O caso que chocou Canoas, na Região Metropolitana de Porto Alegre, ganhou um novo desdobramento nesta quarta-feira (10). A Polícia Civil prendeu preventivamente a mãe de um menino de apenas 2 anos que foi vítima de estupro praticado pelo próprio pai. Segundo os investigadores, há fortes indícios de que a mulher sabia dos abusos e se omitiu. A identidade dela foi mantida em sigilo para proteger a criança.
A Linha do Tempo do Crime e da Investigação
O abuso foi descoberto no dia 18 de novembro, quando o casal levou o filho a um hospital de Canoas após ele ter desmaiado em casa. Durante o atendimento médico, a equipe identificou lesões compatíveis com violência sexual e acionou a Brigada Militar.
Na delegacia, a mulher revelou que já desconfiava de abusos cometidos pelo marido — com possível participação do tio da criança. O pai foi preso em flagrante. Dois dias depois, o tio apontado como possível coautor foi encontrado morto a tiros em Cachoeirinha.

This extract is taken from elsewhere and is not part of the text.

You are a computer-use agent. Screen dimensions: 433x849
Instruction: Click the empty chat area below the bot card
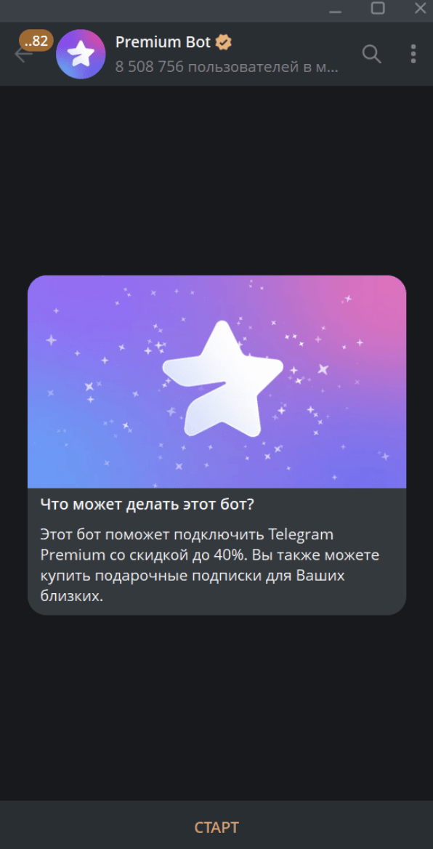(217, 707)
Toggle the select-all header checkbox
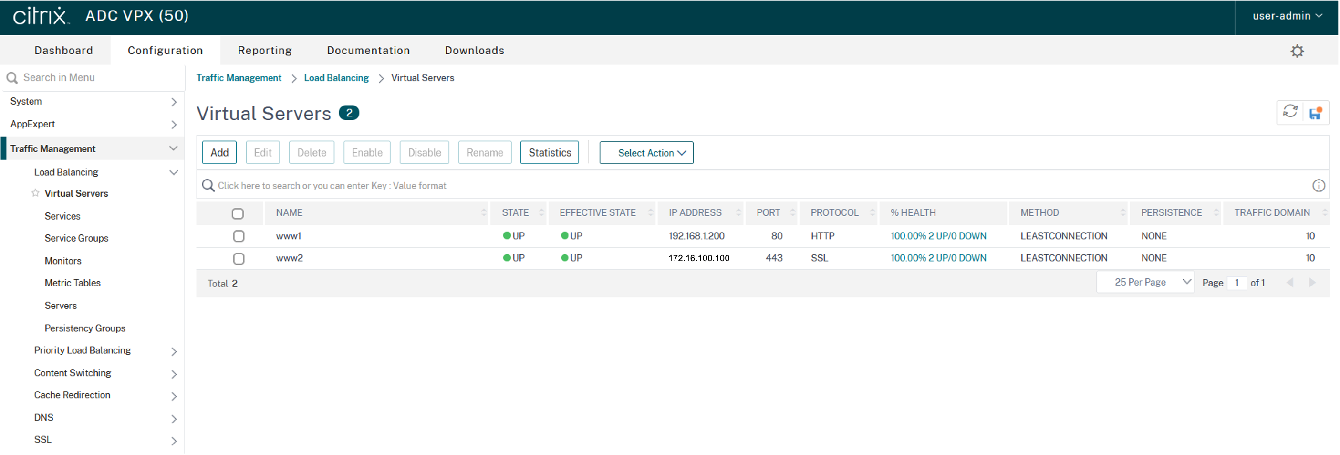The image size is (1340, 455). [238, 213]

Laudos Confirmam Estupro e Maus-Tratos Repetidos
Exames médicos confirmaram o estupro. De acordo com o delegado Maurício Barison, os laudos periciais também revelaram sinais de agressões físicas antigas, indicando que a criança vinha sofrendo abusos há mais tempo.

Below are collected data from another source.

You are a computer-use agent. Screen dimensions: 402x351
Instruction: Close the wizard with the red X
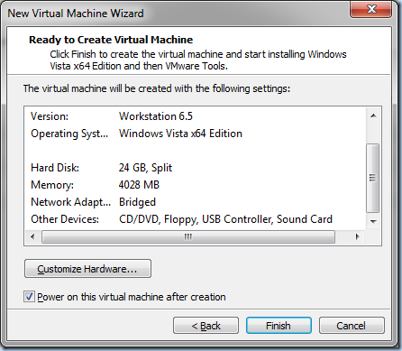[371, 9]
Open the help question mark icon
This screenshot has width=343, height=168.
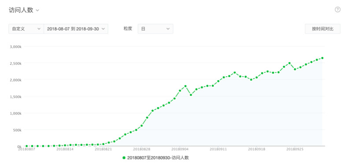[338, 10]
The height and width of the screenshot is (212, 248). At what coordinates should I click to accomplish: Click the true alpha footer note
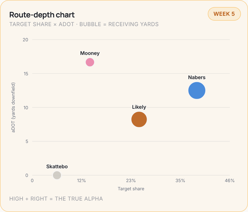click(56, 199)
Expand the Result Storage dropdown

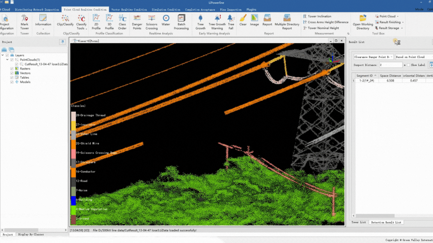(x=402, y=28)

“Os indícios apontam para um contexto de violência contínua e não de um fato isolado”, afirmou o delegado.
Mãe é Presa por Omissão e Contradições
Durante o atendimento no hospital, a mulher chegou a negar ser mãe da criança e se recusou a explicar o que havia acontecido. Essa e outras atitudes levantaram suspeitas de que ela teria conhecimento dos crimes e se calado. Com base nessas evidências, a Justiça decretou a prisão preventiva dela nesta quarta-feira.